Table 1: Planning of the tutorial

The program is structured in two sessions, one in the morning and one in the afternoon, progressively building from a conceptual overview to hands-on development.

The first session start by providing an overview of the tutorial’s content and a description of the pipeline, participants will build throughout the day. Then, the motivation and rationale of RDFC will be presented, together with its high level architecture.

The second session is primarily hands-on, focusing on (i) processor development: participants will learn to implement a processor in a language of choice and configure it for pipeline integration. Concretely, the participants will implement a processor that transforms a stream of RDF triples based on a configured language translation, by leveraging a lightweight ML model to perform the translations locally; and (ii) pipeline assembly: participants will construct a working streaming pipeline, using both existing and the participant’s custom-built processor, that pulls data, applies transformations, validates and publishes the results to a triple store.

Material

The tutorial is guided by slides, which are shared online. For the hands-on coding sessions, we provide a git repository with separate branches for all sequentially completed tasks. This will allow participants that are unable to complete a certain task, to still begin with the next task by checking out the corresponding branch. An online specification is provided with detailed technical descriptions. The slides, specification and git repository are open for everyone under the CC BY 4.0 license.

Audience

This tutorial targets intermediate to advanced developers and researchers interested in data processing pipelines using Semantic Web technologies. It is designed to accommodate about 20 participants with a basic understanding of RDF and SHACL, and programming experience in either Python, JavaScript, or Java.

Presenters

This tutorial will be presented by Ieben Smessaert (primary contact: ieben.smessaert@ugent.be), Arthur Vercruysse and Pieter Colpaert from Ghent University–imec.

Ieben Smessaert is a second year PhD student and one of the main developers and maintainers of the RDF-Connect ecosystem. He actively applies RDFC in real-world use cases and also has teaching experience by assisting practical sessions of the Web Development course by Ruben Verborgh at Ghent University.

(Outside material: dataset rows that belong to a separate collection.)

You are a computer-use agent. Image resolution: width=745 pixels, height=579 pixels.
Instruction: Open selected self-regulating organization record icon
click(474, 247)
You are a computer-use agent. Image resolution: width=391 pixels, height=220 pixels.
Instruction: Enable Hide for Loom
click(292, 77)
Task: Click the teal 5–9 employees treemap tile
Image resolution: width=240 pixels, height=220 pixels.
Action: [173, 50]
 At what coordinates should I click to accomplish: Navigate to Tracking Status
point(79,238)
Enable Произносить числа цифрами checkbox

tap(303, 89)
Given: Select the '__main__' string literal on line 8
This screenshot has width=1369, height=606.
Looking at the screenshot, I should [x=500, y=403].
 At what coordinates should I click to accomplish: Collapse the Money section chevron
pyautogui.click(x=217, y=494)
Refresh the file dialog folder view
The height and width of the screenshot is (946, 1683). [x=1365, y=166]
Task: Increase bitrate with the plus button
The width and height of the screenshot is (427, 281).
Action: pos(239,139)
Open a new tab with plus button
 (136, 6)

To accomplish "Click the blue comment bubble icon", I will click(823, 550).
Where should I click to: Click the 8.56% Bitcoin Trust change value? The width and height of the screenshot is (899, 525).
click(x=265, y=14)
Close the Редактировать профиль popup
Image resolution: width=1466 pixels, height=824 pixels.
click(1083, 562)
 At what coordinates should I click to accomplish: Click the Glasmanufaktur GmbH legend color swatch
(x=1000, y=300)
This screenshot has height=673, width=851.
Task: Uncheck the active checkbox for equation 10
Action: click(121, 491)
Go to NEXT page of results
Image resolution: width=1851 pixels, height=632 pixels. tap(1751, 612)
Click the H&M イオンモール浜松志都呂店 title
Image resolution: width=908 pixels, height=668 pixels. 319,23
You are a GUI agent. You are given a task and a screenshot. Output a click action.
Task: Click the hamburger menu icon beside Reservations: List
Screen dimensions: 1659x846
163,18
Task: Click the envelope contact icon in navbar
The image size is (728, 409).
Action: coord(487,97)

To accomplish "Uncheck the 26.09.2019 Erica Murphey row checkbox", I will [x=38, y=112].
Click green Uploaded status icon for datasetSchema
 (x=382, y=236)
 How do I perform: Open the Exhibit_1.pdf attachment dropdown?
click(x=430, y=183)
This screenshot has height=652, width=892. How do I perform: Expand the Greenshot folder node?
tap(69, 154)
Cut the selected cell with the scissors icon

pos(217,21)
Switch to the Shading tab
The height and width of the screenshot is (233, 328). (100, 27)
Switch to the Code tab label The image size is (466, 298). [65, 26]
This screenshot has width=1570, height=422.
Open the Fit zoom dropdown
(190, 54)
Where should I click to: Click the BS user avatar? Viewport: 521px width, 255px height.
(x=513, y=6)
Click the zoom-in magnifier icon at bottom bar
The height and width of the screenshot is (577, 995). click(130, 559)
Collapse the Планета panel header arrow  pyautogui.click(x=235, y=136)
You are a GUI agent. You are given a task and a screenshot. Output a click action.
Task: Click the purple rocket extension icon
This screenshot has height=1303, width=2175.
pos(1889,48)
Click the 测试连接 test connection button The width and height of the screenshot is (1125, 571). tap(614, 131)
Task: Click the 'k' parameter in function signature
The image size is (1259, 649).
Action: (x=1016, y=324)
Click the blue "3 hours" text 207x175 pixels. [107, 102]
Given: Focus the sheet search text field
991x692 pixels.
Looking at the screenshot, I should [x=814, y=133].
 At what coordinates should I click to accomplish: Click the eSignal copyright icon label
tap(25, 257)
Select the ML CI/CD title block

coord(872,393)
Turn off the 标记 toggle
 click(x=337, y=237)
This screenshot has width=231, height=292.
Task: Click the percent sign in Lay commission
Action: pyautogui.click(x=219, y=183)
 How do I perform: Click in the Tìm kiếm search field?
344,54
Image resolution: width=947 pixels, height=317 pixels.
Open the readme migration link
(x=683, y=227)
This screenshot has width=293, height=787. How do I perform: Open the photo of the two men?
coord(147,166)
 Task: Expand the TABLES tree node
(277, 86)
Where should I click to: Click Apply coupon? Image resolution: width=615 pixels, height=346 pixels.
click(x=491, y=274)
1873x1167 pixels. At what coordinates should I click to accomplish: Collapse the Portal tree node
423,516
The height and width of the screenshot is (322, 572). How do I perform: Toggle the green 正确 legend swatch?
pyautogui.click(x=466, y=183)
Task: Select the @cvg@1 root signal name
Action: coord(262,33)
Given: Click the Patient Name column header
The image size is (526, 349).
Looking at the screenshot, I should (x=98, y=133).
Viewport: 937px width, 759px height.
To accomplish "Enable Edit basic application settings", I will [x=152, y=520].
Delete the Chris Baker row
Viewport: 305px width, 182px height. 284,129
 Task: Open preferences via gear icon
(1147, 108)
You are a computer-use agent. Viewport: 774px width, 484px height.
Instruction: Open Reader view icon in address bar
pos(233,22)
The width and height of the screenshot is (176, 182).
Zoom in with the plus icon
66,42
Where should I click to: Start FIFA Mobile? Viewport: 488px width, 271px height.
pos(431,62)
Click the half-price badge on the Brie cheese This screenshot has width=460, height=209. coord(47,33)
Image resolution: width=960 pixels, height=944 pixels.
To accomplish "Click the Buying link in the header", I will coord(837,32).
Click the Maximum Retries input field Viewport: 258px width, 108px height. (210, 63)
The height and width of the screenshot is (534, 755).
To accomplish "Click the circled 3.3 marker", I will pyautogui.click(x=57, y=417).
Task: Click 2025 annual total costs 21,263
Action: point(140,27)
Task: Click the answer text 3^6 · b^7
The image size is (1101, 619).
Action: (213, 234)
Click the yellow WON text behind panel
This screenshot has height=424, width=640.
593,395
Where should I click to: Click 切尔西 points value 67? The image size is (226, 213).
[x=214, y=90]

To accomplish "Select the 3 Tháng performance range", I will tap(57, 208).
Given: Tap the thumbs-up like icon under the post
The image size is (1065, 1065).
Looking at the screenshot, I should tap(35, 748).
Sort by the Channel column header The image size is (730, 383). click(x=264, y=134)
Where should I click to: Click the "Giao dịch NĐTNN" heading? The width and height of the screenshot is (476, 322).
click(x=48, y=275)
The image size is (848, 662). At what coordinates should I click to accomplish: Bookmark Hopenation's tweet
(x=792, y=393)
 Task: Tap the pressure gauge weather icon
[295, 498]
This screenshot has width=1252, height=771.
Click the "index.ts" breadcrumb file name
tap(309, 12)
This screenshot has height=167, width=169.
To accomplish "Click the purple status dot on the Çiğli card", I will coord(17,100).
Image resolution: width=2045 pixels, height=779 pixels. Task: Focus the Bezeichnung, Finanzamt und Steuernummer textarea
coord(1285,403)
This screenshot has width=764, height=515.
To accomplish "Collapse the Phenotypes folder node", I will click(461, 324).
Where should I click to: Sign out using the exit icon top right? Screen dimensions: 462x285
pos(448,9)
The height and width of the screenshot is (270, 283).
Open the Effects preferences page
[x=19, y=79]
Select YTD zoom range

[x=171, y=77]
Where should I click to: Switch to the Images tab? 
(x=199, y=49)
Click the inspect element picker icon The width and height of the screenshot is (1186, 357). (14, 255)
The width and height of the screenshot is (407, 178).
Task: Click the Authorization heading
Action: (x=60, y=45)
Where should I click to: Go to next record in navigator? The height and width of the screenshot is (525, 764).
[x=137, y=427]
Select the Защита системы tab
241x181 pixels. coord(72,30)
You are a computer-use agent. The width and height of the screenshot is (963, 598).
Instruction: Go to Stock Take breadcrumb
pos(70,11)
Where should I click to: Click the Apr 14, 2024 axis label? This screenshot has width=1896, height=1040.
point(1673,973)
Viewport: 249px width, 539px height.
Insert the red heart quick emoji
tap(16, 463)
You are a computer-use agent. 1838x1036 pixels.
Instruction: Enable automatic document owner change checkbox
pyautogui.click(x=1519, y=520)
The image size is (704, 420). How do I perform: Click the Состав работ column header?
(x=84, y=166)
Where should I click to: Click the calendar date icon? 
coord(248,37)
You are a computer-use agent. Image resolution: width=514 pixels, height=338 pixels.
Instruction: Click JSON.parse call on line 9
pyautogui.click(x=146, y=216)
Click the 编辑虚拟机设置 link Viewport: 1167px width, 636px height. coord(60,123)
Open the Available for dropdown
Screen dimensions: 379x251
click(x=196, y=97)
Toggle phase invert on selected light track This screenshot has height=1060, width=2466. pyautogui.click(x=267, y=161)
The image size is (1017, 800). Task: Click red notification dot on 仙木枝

Arthur Vercruysse is a third year PhD student, who started his research journey with Knowledge Graph construction, and focused on developer tooling with his love for compilers. He is the main architect behind RDFC.

Prof. Pieter Colpaert co-leads the KNowledge on Web Scale team at Ghent University, where he also teaches the Knowledge Graphs course. He is also the editor of both the W3C TREE Community Group reports and the SEMIC LDES specification. With his team, he initiated the work on RDF-Connect.

Requirements

For this tutorial, we require a projector to present our slides, and a power plug for charging our laptop. The presenters and the participants need an internet connection.